«La città viene prima di tutto». E’ la sintesi del pensiero di Michele Rossi, esponente del movimento politico Terni città futura da sempre all’opposizione del governo cittadino, che in questi giorni ha deciso di collaborare con l’amministrazione in vista della candidatura di Terni come capitale della cultura.

Le ragioni «Non posso che non manifestare la mia perplessità – spiega Rossi – per l’impostazione generale data a questa candidatura. Il rischio è che risulti troppo orientata a una certa visione totalizzante del contemporaneo, che sembrerebbe cosi tenere poco in considerazione i caratteri più specifici della scena locale sacrificando la necessità di provvedere alla riscoperta del passato e a riallacciare quei fili con la storia più antica del nostro territorio».

Riscoperta dei valori «Siamo tutti consapevoli di vivere nel ventunesimo secolo, consci della necessità di dover utilizzare i linguaggi e le forme espressive più consone alla nostra sensibilità per comunicare e confrontarsi con il mondo. Ma questo non può prescindere da una approfondita conoscenza del patrimonio locale. Un processo di valorizzazione e riscoperta che non può essere più rimandato anche in considerazione delle difficoltà in cui versa il comparto produttivo cittadino».

Opportunità «Questa candidatura potrebbe allora rappresentare la giusta occasione per promuovere una rinascita della città basata sulla riscoperta e sullo studio della sua complessa identità per farne un valore aggiunto; per far innamorare i ternani della propria città, promuovendo il rispetto e la cura che oggi mancano quasi totalmente, mostrando il volto migliore di questo territorio per essere poi in grado di comunicare qualcosa di davvero originale e contemporaneo. Bisognerebbe arrivare a una proposta progettuale adeguatamente articolata in cui convivano sperimentazione, innovazione, conoscenza, conservazione e valorizzazione. Sono convinto che la sfida più importante da vincere sarà quella di costruire un percorso veramente condiviso».

Il gruppo di lavoro «Se la tua città in qualche modo ti chiama per qualcosa di importante si risponde sempre e comunque, anche se già sai che su molto potrai essere minoranza; sarà stato significativo esserci per aver portato la tua visione delle cose, la tua sincera passione, il tuo impegno e contributo. Per questo ho pensato opportuno raccogliere l’occasione che è data per dire la mia, per farmi portavoce anche di quelle istanze che ho appena esposto, con la volontà di rappresentare sicuramente un punto di vista differente, complementare, che credo debba avere spazio in questa importante occasione. In nome dell’eccezionalità e dell’importanza dell’occasione, ho sentito l’esigenza di non esimermi dal dare il mio contributo, in un clima di reciprocità, cercando di accantonare per una volta le divisioni, ammorbidendo le rigidità delle posizioni politiche, superando la diffidenza e la diversità della militanza politica, mediando sulle posizioni.

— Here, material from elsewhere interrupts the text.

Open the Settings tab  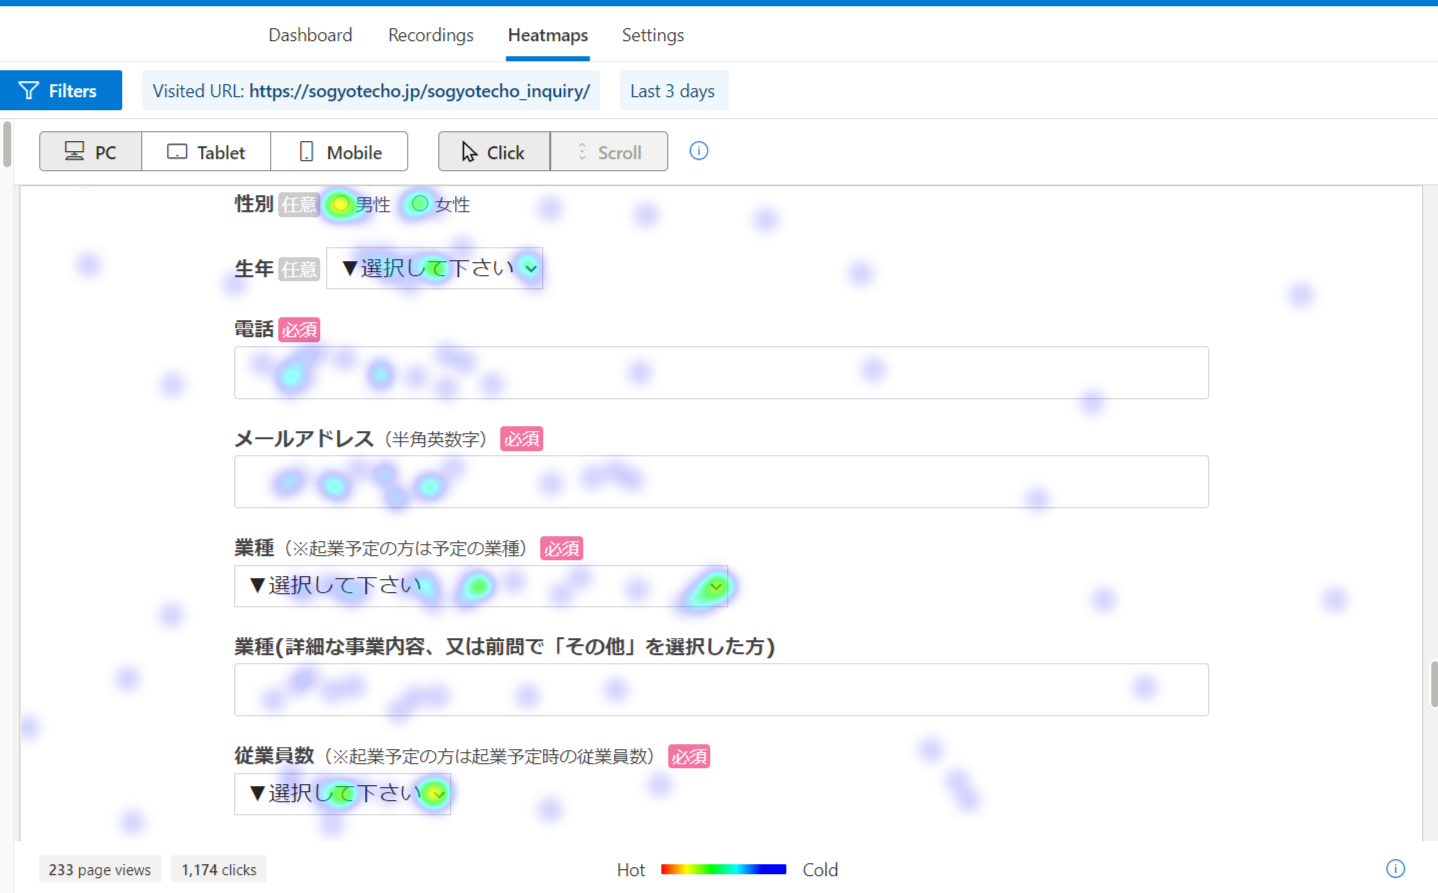pyautogui.click(x=653, y=35)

Sono pronto a fare un simile sforzo solo perché ne percepisco l’utilità per la città tutta. Sono queste le ragioni che mi spingono a sostenere la candidatura, accettando l’invito a impegnarmi in prima persona, rispondendo con entusiasmo e la passione che mi è propria, alla richiesta di collaborare con l’amministrazione comunale e il costituito gruppo di lavoro».